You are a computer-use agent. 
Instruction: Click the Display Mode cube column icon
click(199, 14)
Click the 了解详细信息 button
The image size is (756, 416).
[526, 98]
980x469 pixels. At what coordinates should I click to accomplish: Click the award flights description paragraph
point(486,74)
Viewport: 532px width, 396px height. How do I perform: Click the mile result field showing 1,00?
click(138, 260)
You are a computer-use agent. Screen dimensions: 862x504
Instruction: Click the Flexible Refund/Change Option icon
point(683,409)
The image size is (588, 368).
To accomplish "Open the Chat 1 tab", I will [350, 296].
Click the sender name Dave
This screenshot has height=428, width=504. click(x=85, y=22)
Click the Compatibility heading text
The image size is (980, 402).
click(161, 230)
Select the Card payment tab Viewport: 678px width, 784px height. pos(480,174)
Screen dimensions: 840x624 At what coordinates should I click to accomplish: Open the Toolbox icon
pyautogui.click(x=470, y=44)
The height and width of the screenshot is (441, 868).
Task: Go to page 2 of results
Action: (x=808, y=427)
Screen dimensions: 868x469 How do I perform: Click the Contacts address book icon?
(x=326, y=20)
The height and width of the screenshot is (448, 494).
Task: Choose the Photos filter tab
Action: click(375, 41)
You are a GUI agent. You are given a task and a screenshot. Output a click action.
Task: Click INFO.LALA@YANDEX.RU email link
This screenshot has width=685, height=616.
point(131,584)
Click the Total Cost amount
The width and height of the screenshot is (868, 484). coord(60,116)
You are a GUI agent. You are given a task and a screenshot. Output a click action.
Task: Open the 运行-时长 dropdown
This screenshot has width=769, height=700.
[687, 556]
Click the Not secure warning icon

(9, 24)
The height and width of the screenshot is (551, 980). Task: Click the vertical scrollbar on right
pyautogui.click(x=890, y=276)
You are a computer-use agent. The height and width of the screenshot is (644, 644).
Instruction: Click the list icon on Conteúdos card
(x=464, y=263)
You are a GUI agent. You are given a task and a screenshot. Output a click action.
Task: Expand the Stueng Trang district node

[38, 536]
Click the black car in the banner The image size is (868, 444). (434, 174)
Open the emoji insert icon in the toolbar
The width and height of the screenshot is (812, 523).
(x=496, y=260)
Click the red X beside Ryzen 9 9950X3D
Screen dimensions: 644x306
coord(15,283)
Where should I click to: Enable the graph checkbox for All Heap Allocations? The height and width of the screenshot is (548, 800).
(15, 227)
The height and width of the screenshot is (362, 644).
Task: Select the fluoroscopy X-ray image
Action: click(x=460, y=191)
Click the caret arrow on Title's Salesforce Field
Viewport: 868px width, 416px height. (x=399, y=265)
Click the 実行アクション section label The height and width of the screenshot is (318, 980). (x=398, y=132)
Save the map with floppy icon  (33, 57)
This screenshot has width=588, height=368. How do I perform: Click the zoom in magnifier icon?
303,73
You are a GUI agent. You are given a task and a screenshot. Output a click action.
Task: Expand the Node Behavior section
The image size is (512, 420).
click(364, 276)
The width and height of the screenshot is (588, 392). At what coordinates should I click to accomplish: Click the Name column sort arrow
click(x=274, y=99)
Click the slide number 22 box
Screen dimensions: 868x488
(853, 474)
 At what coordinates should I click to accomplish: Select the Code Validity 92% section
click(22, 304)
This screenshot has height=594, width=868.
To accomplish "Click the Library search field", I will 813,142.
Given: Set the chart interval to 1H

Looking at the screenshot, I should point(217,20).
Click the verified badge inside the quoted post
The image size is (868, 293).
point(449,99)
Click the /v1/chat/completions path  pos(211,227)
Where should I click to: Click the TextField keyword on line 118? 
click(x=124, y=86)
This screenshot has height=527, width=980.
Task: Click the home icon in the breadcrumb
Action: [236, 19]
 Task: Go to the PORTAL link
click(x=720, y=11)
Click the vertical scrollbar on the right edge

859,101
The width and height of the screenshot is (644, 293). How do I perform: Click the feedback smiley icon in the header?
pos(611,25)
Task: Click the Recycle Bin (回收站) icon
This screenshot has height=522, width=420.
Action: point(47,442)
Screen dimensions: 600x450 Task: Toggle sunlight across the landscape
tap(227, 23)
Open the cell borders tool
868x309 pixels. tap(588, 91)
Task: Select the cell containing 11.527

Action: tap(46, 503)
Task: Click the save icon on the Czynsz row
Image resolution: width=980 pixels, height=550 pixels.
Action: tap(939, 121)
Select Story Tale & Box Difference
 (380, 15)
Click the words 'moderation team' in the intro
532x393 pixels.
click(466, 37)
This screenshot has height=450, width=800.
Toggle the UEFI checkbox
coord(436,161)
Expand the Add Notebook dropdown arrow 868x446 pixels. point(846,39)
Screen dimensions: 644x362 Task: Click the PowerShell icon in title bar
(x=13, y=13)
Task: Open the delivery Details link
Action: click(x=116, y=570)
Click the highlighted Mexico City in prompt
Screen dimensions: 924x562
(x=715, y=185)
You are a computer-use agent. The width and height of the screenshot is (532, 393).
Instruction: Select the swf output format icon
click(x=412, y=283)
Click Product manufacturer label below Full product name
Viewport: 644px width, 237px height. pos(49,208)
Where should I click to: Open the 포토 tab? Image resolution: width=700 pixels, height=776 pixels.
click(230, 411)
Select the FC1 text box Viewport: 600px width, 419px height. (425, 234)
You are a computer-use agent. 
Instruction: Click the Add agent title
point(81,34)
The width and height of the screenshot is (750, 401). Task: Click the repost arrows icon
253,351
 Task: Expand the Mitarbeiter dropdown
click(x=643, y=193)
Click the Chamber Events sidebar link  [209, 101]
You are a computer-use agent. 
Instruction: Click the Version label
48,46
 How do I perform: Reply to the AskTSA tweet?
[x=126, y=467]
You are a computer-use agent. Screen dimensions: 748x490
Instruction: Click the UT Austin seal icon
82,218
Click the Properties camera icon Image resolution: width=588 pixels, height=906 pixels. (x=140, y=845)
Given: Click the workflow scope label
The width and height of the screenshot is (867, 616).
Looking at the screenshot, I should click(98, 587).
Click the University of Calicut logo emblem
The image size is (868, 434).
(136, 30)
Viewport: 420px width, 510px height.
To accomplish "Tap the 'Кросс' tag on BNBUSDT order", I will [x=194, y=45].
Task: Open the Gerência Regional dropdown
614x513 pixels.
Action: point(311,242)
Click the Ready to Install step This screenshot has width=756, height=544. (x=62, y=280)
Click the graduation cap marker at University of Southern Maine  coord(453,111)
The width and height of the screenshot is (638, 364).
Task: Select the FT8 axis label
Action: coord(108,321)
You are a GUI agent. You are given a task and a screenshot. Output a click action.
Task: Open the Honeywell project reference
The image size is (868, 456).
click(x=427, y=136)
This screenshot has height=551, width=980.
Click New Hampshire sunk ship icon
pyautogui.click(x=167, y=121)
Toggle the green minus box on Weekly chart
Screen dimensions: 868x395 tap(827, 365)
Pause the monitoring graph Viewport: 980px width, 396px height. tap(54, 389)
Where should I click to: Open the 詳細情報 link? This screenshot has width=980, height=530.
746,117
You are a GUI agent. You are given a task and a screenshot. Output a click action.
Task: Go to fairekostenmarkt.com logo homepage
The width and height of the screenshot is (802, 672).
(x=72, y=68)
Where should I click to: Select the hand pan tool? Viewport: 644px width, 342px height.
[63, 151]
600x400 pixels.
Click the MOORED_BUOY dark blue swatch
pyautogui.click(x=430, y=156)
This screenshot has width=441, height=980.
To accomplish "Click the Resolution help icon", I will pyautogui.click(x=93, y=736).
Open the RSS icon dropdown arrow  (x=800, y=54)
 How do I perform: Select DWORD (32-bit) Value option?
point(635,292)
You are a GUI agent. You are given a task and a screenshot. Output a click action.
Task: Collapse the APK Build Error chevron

# [DIRECTIONS]
Answer by repeating every line of the listing exactly.

# [SOLUTION TO THE EXERCISE]
You are a computer-use agent. 
Instruction: Click the Display Mode cube column icon
click(199, 14)
Click the 了解详细信息 button
The image size is (756, 416).
[526, 98]
980x469 pixels. At what coordinates should I click to accomplish: Click the award flights description paragraph
point(486,74)
Viewport: 532px width, 396px height. How do I perform: Click the mile result field showing 1,00?
click(138, 260)
You are a computer-use agent. Screen dimensions: 862x504
Instruction: Click the Flexible Refund/Change Option icon
point(683,409)
The image size is (588, 368).
To accomplish "Open the Chat 1 tab", I will [350, 296].
Click the sender name Dave
This screenshot has height=428, width=504. click(x=85, y=22)
Click the Compatibility heading text
The image size is (980, 402).
click(161, 230)
Select the Card payment tab Viewport: 678px width, 784px height. pos(480,174)
Screen dimensions: 840x624 At what coordinates should I click to accomplish: Open the Toolbox icon
pyautogui.click(x=470, y=44)
The height and width of the screenshot is (441, 868).
Task: Go to page 2 of results
Action: (x=808, y=427)
Screen dimensions: 868x469 How do I perform: Click the Contacts address book icon?
(x=326, y=20)
The height and width of the screenshot is (448, 494).
Task: Choose the Photos filter tab
Action: click(375, 41)
You are a GUI agent. You are given a task and a screenshot. Output a click action.
Task: Click INFO.LALA@YANDEX.RU email link
This screenshot has width=685, height=616.
point(131,584)
Click the Total Cost amount
The width and height of the screenshot is (868, 484). coord(60,116)
You are a GUI agent. You are given a task and a screenshot. Output a click action.
Task: Open the 运行-时长 dropdown
This screenshot has width=769, height=700.
[687, 556]
Click the Not secure warning icon

(9, 24)
The height and width of the screenshot is (551, 980). Task: Click the vertical scrollbar on right
pyautogui.click(x=890, y=276)
You are a computer-use agent. The height and width of the screenshot is (644, 644).
Instruction: Click the list icon on Conteúdos card
(x=464, y=263)
You are a GUI agent. You are given a task and a screenshot. Output a click action.
Task: Expand the Stueng Trang district node

[38, 536]
Click the black car in the banner The image size is (868, 444). (434, 174)
Open the emoji insert icon in the toolbar
The width and height of the screenshot is (812, 523).
(x=496, y=260)
Click the red X beside Ryzen 9 9950X3D
Screen dimensions: 644x306
coord(15,283)
Where should I click to: Enable the graph checkbox for All Heap Allocations? The height and width of the screenshot is (548, 800).
(15, 227)
The height and width of the screenshot is (362, 644).
Task: Select the fluoroscopy X-ray image
Action: click(x=460, y=191)
Click the caret arrow on Title's Salesforce Field
Viewport: 868px width, 416px height. (x=399, y=265)
Click the 実行アクション section label The height and width of the screenshot is (318, 980). (x=398, y=132)
Save the map with floppy icon  (33, 57)
This screenshot has width=588, height=368. How do I perform: Click the zoom in magnifier icon?
303,73
You are a GUI agent. You are given a task and a screenshot. Output a click action.
Task: Expand the Node Behavior section
The image size is (512, 420).
click(364, 276)
The width and height of the screenshot is (588, 392). At what coordinates should I click to accomplish: Click the Name column sort arrow
click(x=274, y=99)
Click the slide number 22 box
Screen dimensions: 868x488
(853, 474)
 At what coordinates should I click to accomplish: Select the Code Validity 92% section
click(22, 304)
This screenshot has height=594, width=868.
To accomplish "Click the Library search field", I will 813,142.
Given: Set the chart interval to 1H

Looking at the screenshot, I should point(217,20).
Click the verified badge inside the quoted post
The image size is (868, 293).
point(449,99)
Click the /v1/chat/completions path  pos(211,227)
Where should I click to: Click the TextField keyword on line 118? 
click(x=124, y=86)
This screenshot has height=527, width=980.
Task: Click the home icon in the breadcrumb
Action: [236, 19]
 Task: Go to the PORTAL link
click(x=720, y=11)
Click the vertical scrollbar on the right edge

859,101
The width and height of the screenshot is (644, 293). How do I perform: Click the feedback smiley icon in the header?
pos(611,25)
Task: Click the Recycle Bin (回收站) icon
This screenshot has height=522, width=420.
Action: point(47,442)
Screen dimensions: 600x450 Task: Toggle sunlight across the landscape
tap(227, 23)
Open the cell borders tool
868x309 pixels. tap(588, 91)
Task: Select the cell containing 11.527

Action: tap(46, 503)
Task: Click the save icon on the Czynsz row
Image resolution: width=980 pixels, height=550 pixels.
Action: tap(939, 121)
Select Story Tale & Box Difference
 (380, 15)
Click the words 'moderation team' in the intro
532x393 pixels.
click(466, 37)
This screenshot has height=450, width=800.
Toggle the UEFI checkbox
coord(436,161)
Expand the Add Notebook dropdown arrow 868x446 pixels. point(846,39)
Screen dimensions: 644x362 Task: Click the PowerShell icon in title bar
(x=13, y=13)
Task: Open the delivery Details link
Action: click(x=116, y=570)
Click the highlighted Mexico City in prompt
Screen dimensions: 924x562
(x=715, y=185)
You are a computer-use agent. The width and height of the screenshot is (532, 393).
Instruction: Select the swf output format icon
click(x=412, y=283)
Click Product manufacturer label below Full product name
Viewport: 644px width, 237px height. pos(49,208)
Where should I click to: Open the 포토 tab? Image resolution: width=700 pixels, height=776 pixels.
click(230, 411)
Select the FC1 text box Viewport: 600px width, 419px height. (425, 234)
You are a computer-use agent. 
Instruction: Click the Add agent title
point(81,34)
The width and height of the screenshot is (750, 401). Task: Click the repost arrows icon
253,351
 Task: Expand the Mitarbeiter dropdown
click(x=643, y=193)
Click the Chamber Events sidebar link  [209, 101]
You are a computer-use agent. 
Instruction: Click the Version label
48,46
 How do I perform: Reply to the AskTSA tweet?
[x=126, y=467]
You are a computer-use agent. Screen dimensions: 748x490
Instruction: Click the UT Austin seal icon
82,218
Click the Properties camera icon Image resolution: width=588 pixels, height=906 pixels. (x=140, y=845)
Given: Click the workflow scope label
The width and height of the screenshot is (867, 616).
Looking at the screenshot, I should click(98, 587).
Click the University of Calicut logo emblem
The image size is (868, 434).
(136, 30)
Viewport: 420px width, 510px height.
To accomplish "Tap the 'Кросс' tag on BNBUSDT order", I will [x=194, y=45].
Task: Open the Gerência Regional dropdown
614x513 pixels.
Action: point(311,242)
Click the Ready to Install step This screenshot has width=756, height=544. (x=62, y=280)
Click the graduation cap marker at University of Southern Maine  coord(453,111)
The width and height of the screenshot is (638, 364).
Task: Select the FT8 axis label
Action: coord(108,321)
You are a GUI agent. You are given a task and a screenshot. Output a click action.
Task: Open the Honeywell project reference
The image size is (868, 456).
click(x=427, y=136)
This screenshot has height=551, width=980.
Click New Hampshire sunk ship icon
pyautogui.click(x=167, y=121)
Toggle the green minus box on Weekly chart
Screen dimensions: 868x395 tap(827, 365)
Pause the monitoring graph Viewport: 980px width, 396px height. tap(54, 389)
Where should I click to: Open the 詳細情報 link? This screenshot has width=980, height=530.
746,117
You are a GUI agent. You are given a task and a screenshot. Output a click action.
Task: Go to fairekostenmarkt.com logo homepage
The width and height of the screenshot is (802, 672).
(x=72, y=68)
Where should I click to: Select the hand pan tool? Viewport: 644px width, 342px height.
[63, 151]
600x400 pixels.
Click the MOORED_BUOY dark blue swatch
pyautogui.click(x=430, y=156)
This screenshot has width=441, height=980.
To accomplish "Click the Resolution help icon", I will pyautogui.click(x=93, y=736).
Open the RSS icon dropdown arrow  (x=800, y=54)
 How do I perform: Select DWORD (32-bit) Value option?
point(635,292)
You are a GUI agent. You are given a task and a screenshot. Output a click action.
Task: Collapse the APK Build Error chevron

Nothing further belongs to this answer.